Work instructions: Could you reproduce the lines below from the one with "Share a Story (244, 2467)" through the one with "Patti McFerran (68, 155)"? Keep both ends and add nothing.

*** Opening of Data ***

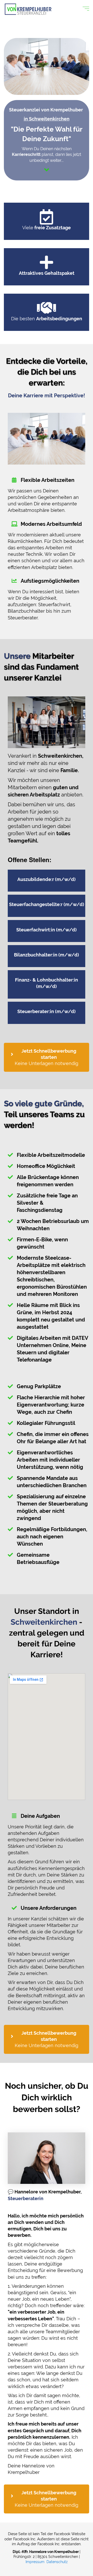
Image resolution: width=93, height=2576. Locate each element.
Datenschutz (57, 2562)
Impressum (35, 2562)
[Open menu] (86, 8)
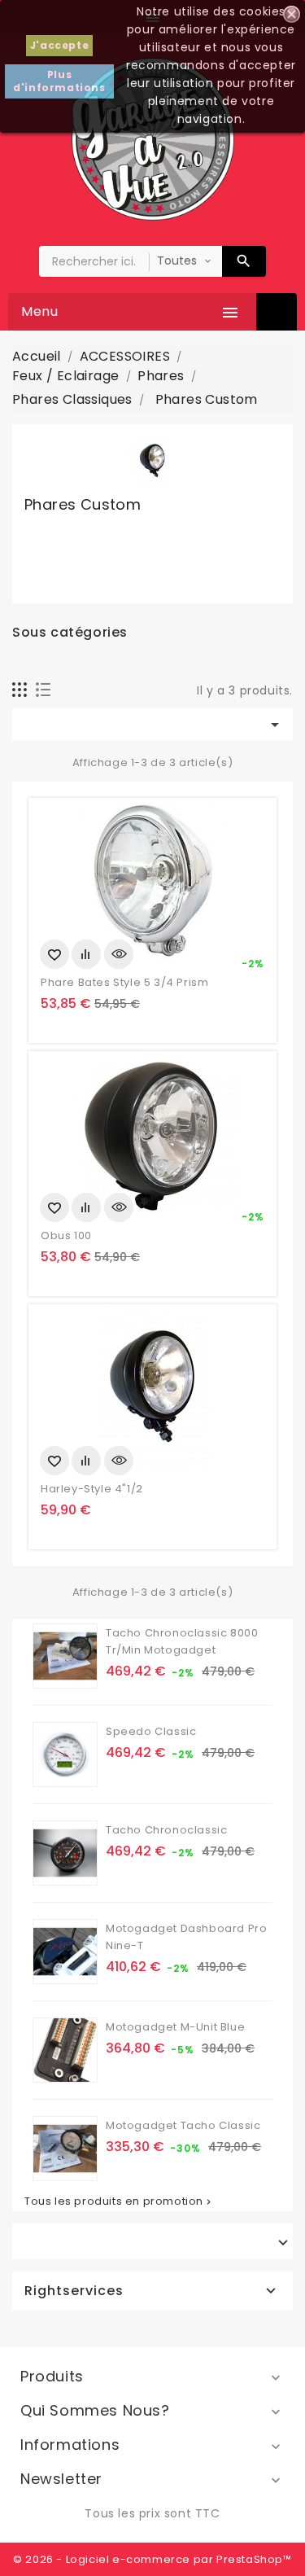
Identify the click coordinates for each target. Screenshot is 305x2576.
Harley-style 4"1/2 (92, 1488)
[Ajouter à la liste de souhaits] (54, 954)
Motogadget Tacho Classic (183, 2125)
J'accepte (59, 45)
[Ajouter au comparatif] (86, 954)
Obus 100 (66, 1235)
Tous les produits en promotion (119, 2201)
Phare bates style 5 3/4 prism (124, 982)
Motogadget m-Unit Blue (175, 2027)
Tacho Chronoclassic (166, 1830)
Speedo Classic (151, 1731)
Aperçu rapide (118, 954)
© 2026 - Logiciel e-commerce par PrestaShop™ (152, 2559)
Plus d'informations (59, 81)
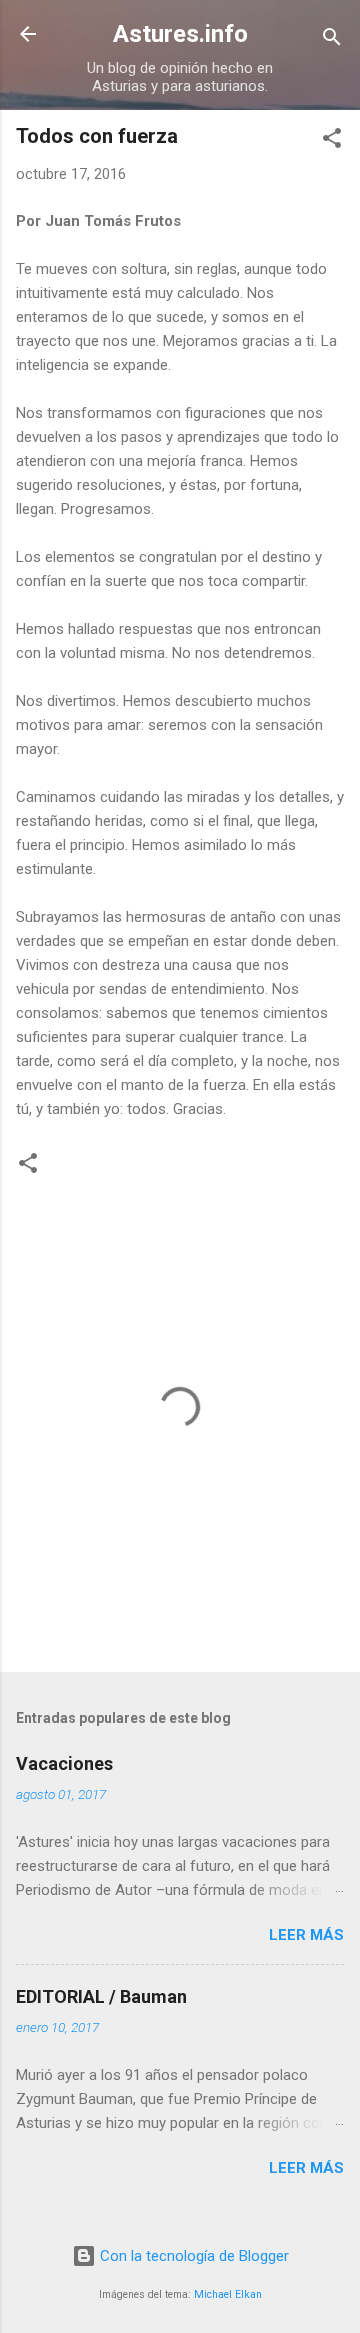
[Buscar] (332, 40)
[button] (332, 141)
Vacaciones (64, 1763)
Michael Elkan (228, 2294)
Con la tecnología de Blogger (192, 2256)
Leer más (306, 1935)
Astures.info (180, 34)
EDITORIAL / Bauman (101, 1996)
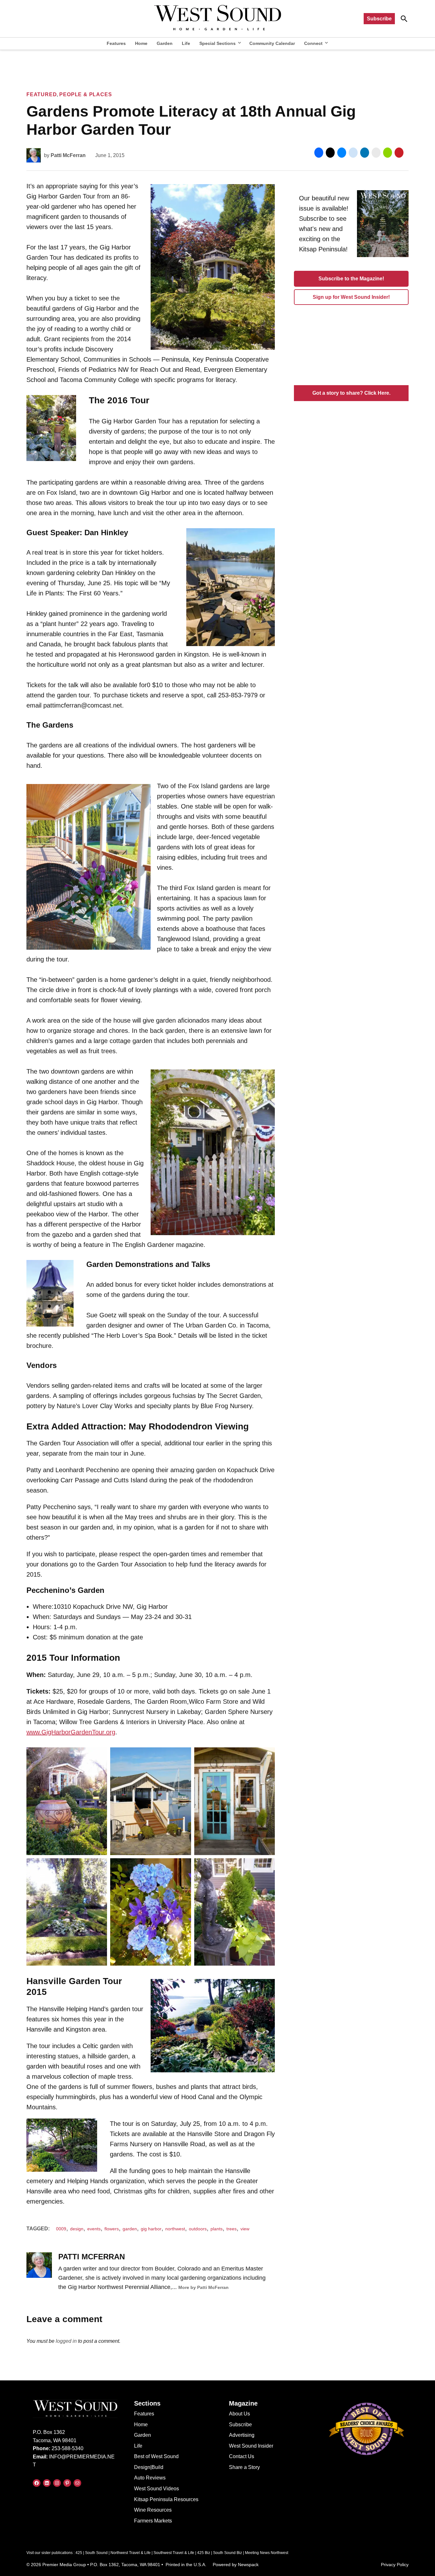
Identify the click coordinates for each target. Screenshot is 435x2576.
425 (78, 2553)
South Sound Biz (227, 2553)
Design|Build (148, 2467)
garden (130, 2228)
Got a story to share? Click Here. (351, 393)
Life (186, 43)
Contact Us (241, 2456)
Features (116, 43)
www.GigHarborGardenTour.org (70, 1732)
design (76, 2228)
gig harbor (151, 2228)
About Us (239, 2413)
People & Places (85, 94)
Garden (165, 43)
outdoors (198, 2228)
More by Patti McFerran (203, 2287)
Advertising (241, 2435)
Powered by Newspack (236, 2564)
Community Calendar (272, 43)
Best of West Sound (156, 2456)
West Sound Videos (156, 2488)
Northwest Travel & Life (131, 2553)
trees (231, 2228)
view (244, 2228)
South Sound (96, 2553)
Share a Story (244, 2467)
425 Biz (203, 2553)
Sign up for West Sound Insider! (351, 297)
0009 (61, 2228)
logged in (66, 2341)
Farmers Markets (153, 2520)
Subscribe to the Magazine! (351, 278)
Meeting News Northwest (266, 2553)
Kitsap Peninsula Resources (166, 2499)
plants (216, 2228)
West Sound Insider (251, 2446)
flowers (111, 2228)
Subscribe (379, 18)
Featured (41, 94)
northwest (175, 2228)
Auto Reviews (150, 2477)
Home (141, 43)
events (94, 2228)
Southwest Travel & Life (173, 2553)
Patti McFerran (68, 155)
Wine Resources (153, 2510)
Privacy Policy (395, 2564)
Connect (313, 43)
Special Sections (217, 43)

*** Close of Data ***

Response to the task:
Share a Story (244, 2467)
425 Biz (203, 2553)
Sign up for West Sound Insider! (351, 297)
0009 (61, 2228)
logged in (66, 2341)
Farmers Markets (153, 2520)
Subscribe to the Magazine! (351, 278)
Meeting News Northwest (266, 2553)
Kitsap Peninsula Resources (166, 2499)
plants (216, 2228)
West Sound Insider (251, 2446)
flowers (111, 2228)
Subscribe (379, 18)
Featured (41, 94)
northwest (175, 2228)
Auto Reviews (150, 2477)
Home (141, 43)
events (94, 2228)
Southwest Travel & Life (173, 2553)
Patti McFerran (68, 155)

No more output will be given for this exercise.